How consistently and accurately are we measuring what we intend to measure. What can we do to improve our measurement. And how can we identify that are better or worse than others. These questions all have to do with what makes measurement good. These two terms, reliability and validity, come up many times throughout the course.

Measurement is useless unless it is based on a clearly articulated quick cure. This purpose describes the goals of administering a test or survey, including what will be measured, for whom, and why. It addresses how scores from the test are designed to be interpreted.

How would you express the purposes of these tests. When answering this question, be careful to avoid simply saying that the purpose of the test is to measure something. A statement of test purpose should clarify what can be done with the resulting scores. For example, scores from placement tests are used to determine what courses a student should take or identify students in need of certain instructional resources.

Scores on tests inform the selection of applicants for entrance to a college or university.

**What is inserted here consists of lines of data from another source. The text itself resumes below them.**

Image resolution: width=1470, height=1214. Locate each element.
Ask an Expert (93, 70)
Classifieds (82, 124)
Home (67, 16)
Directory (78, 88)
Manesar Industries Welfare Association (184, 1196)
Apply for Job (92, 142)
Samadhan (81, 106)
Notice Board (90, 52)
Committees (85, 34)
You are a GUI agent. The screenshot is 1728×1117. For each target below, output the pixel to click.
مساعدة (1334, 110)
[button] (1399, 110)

Some of my work and research is based on a type of standardized placement testing that is used to measure student growth over a short period of time. To summarize this section, the measurement process allows us to capture information about individuals that can be used to describe their standing on a variety of constructs, educational ones, like math and vocabulary knowledge, to psychological ones, like sociability and aggression.

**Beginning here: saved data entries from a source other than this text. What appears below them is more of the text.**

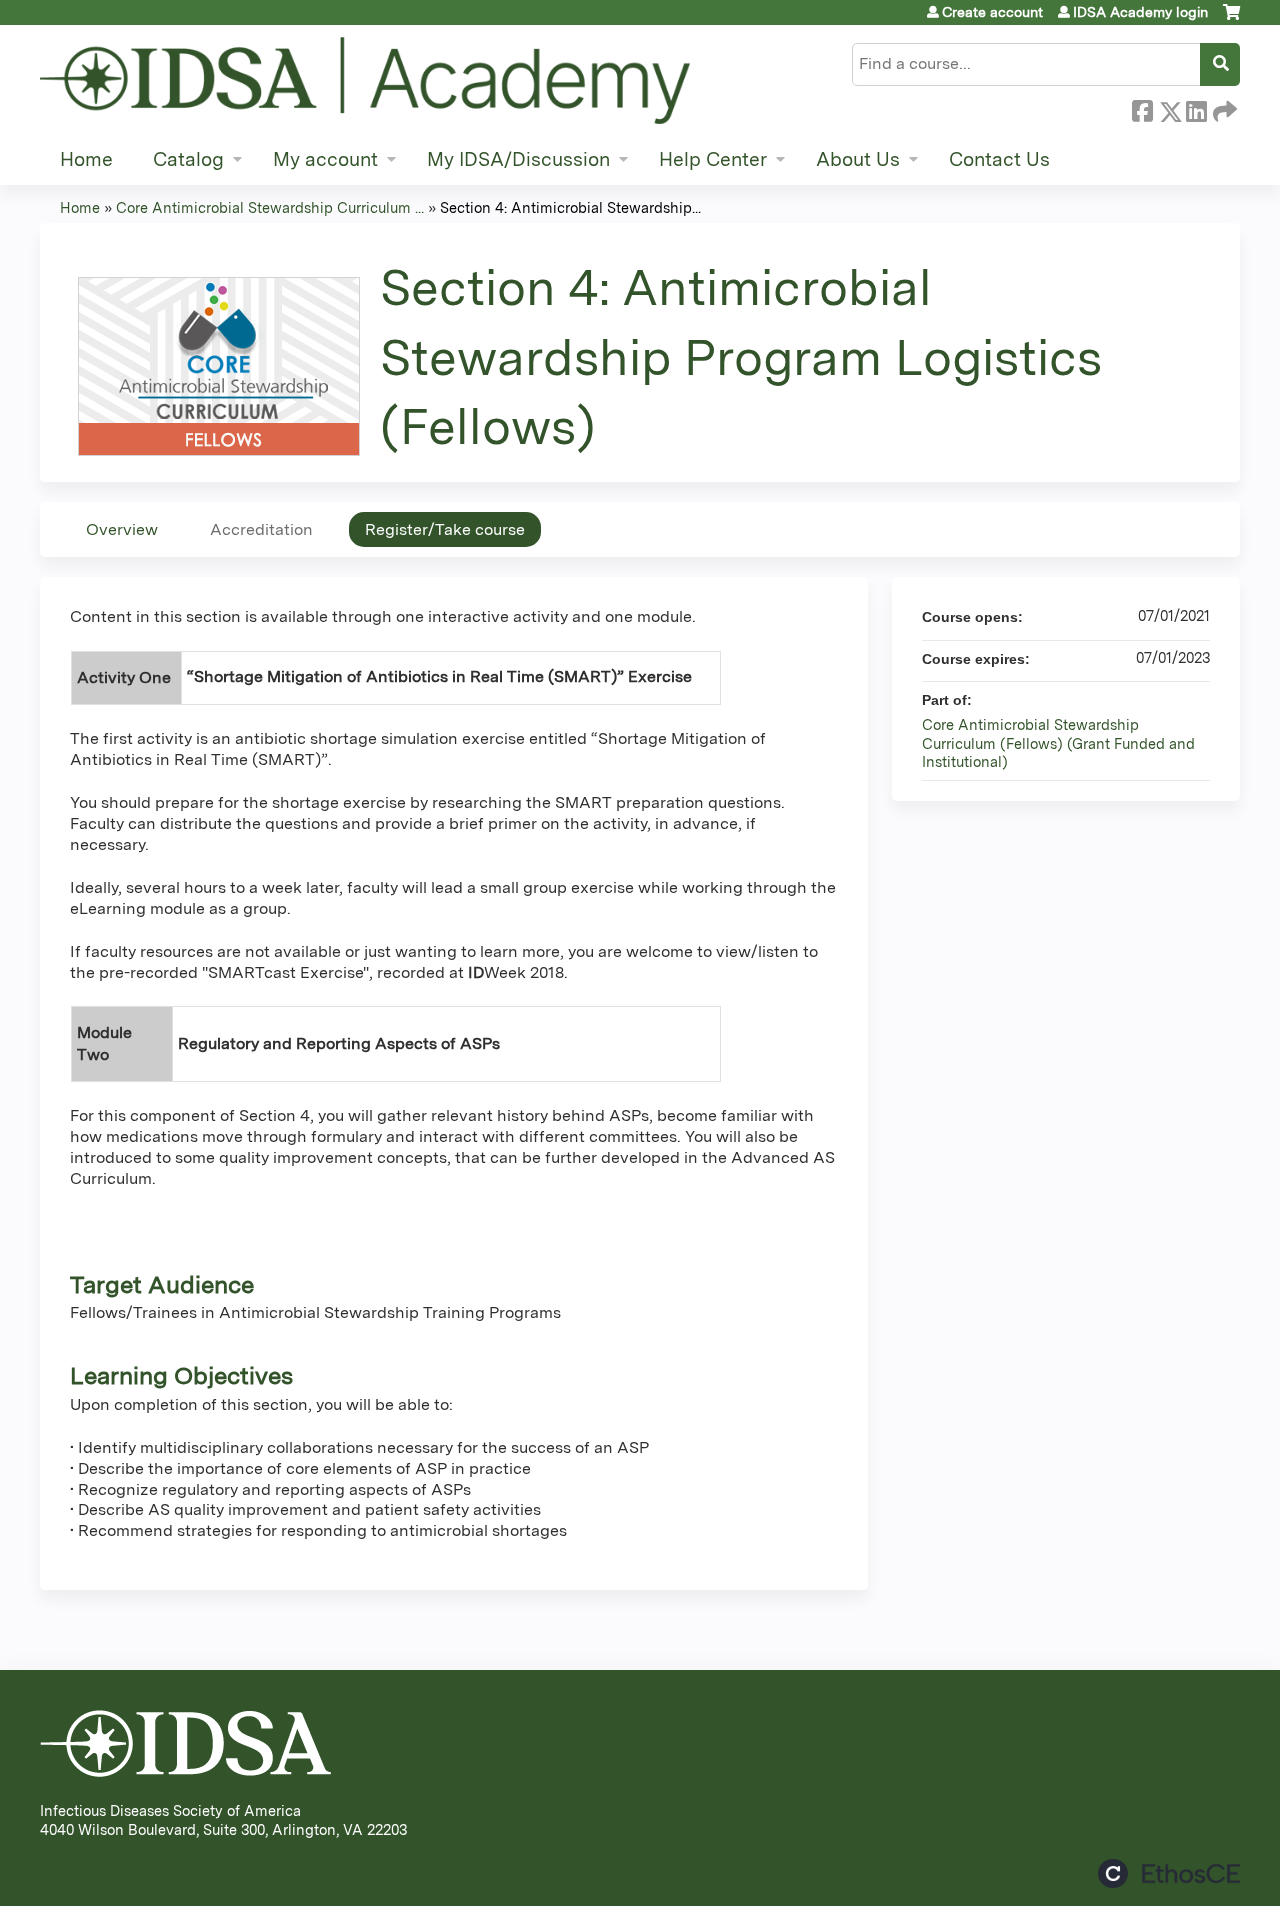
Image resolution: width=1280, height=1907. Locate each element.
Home (86, 159)
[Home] (365, 80)
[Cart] (1231, 19)
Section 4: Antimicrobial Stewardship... (570, 207)
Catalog (188, 159)
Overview (122, 529)
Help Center (713, 159)
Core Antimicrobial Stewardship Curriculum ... (270, 207)
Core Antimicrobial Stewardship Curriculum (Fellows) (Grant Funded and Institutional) (1058, 743)
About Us (858, 159)
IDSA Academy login (1140, 12)
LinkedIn (1196, 108)
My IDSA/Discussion (518, 159)
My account (325, 159)
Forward (1223, 108)
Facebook (1142, 108)
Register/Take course (445, 529)
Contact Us (999, 159)
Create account (992, 12)
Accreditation (261, 529)
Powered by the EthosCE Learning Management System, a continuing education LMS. (1169, 1873)
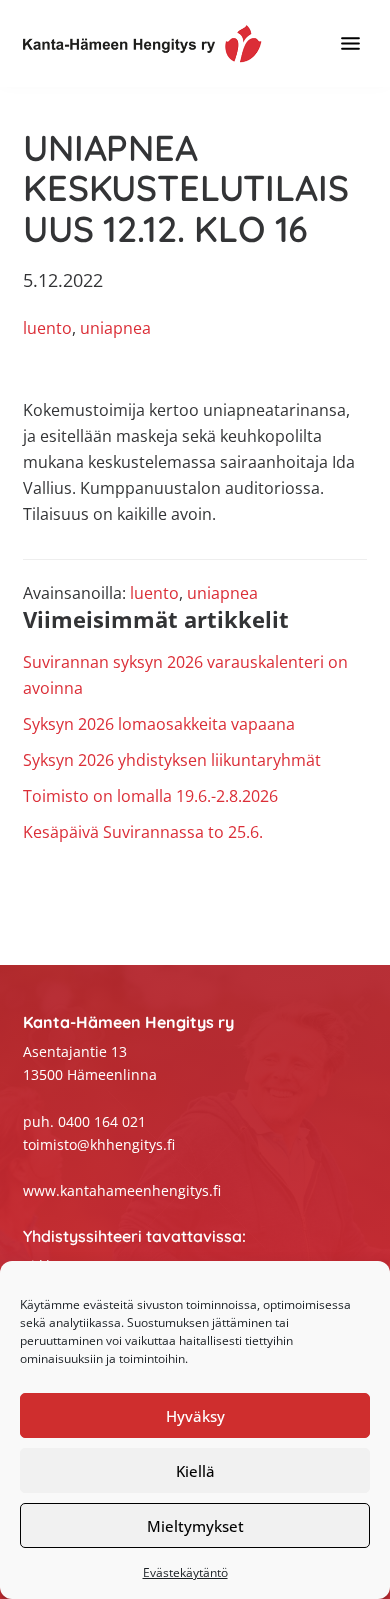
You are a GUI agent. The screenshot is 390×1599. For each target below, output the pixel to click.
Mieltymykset (195, 1526)
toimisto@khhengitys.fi (99, 1144)
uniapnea (115, 328)
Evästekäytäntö (185, 1572)
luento (47, 328)
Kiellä (195, 1471)
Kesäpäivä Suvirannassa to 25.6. (143, 832)
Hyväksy (195, 1416)
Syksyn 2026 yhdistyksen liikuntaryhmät (172, 760)
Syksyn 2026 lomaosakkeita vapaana (159, 724)
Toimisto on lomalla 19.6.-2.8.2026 (150, 796)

We measure these properties by operationalizing our construct, for example, in terms of the number of items answered correctly or the number of times individuals exhibit a certain behavior. These operational variables are then assumed to represent our construct of interest. The rules that guide the measurement process determine the type of measurement scale that is produced and the statistics that can be used with that scale.

The most basic measurement scale is really the absence of a scale, because the values used are simple categories or names, rather than quantities of a variable. The nominal scale can also represent variables such as zip code or eye color, where multiple categories are present. So, identifying variables such as student last name or school ID are also considered nominal. Only frequencies, proportions, and percentages (and related nonparametric statistics) are permitted with nominal variables.

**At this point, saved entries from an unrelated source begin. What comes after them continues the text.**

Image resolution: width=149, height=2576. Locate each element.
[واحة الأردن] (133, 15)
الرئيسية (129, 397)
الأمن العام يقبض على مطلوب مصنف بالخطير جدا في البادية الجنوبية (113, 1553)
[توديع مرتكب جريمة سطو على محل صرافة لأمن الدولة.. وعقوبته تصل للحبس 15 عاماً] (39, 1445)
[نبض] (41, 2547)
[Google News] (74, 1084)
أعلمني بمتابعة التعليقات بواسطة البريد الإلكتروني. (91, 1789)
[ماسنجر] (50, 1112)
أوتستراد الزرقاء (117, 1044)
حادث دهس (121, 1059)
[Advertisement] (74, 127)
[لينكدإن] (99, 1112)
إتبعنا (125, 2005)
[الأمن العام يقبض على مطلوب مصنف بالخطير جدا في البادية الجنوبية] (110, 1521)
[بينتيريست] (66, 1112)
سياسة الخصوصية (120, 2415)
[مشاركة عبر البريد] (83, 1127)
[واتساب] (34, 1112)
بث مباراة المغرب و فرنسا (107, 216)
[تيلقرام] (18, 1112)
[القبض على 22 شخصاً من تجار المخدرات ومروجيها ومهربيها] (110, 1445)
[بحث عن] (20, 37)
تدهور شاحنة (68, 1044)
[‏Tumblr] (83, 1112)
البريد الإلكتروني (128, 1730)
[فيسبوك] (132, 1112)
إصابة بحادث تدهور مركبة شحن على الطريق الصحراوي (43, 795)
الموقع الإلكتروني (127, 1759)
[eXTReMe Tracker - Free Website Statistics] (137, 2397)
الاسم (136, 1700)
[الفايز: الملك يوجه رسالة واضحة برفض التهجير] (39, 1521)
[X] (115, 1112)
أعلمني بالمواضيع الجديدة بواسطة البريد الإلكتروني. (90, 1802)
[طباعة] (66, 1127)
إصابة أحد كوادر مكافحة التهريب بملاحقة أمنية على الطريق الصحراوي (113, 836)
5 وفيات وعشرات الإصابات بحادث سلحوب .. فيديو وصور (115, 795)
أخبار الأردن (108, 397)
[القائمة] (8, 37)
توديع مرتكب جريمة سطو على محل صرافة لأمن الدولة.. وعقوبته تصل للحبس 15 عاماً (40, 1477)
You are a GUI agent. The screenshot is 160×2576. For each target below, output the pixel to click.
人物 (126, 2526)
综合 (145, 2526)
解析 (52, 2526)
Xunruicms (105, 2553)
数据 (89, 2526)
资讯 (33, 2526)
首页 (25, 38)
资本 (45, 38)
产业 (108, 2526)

Means and standard deviations (and related parametric statistics) do not work. It would be meaningless to calculate something like an average gender or eye color, because nominal variables lack any inherent ordering or quantity in their values.

Common examples of ordinal scales include ranks (e. The distance between the ordered categories in ordinal scale variables (i. Statistics which rely on interval level information, such as the mean, standard deviation, and all mean-based statistical tests, are still not allowed with an ordinal scale. Statistics permitted with ordinal variables include the median and any statistics based on percentiles.

Interval scales include ordered values where the distances, or intervals, between them are meaningful. One common example of an interval scale is test score based on number correct, where each item in a test is worth the same amount when calculating the total.

This can sometimes be problematic. Otherwise, scale intervals will not have a consistent meaning. Instead, an increase in number correct will depend on the word that is answered correctly. Another common oil sunflower of an interval scale is temperature as measured in degrees centigrade or Fahrenheit.

These temperature scales both have meaningful intervals, where a given increase in heat, for example, produces the same increase in degrees no matter where you are on the scale.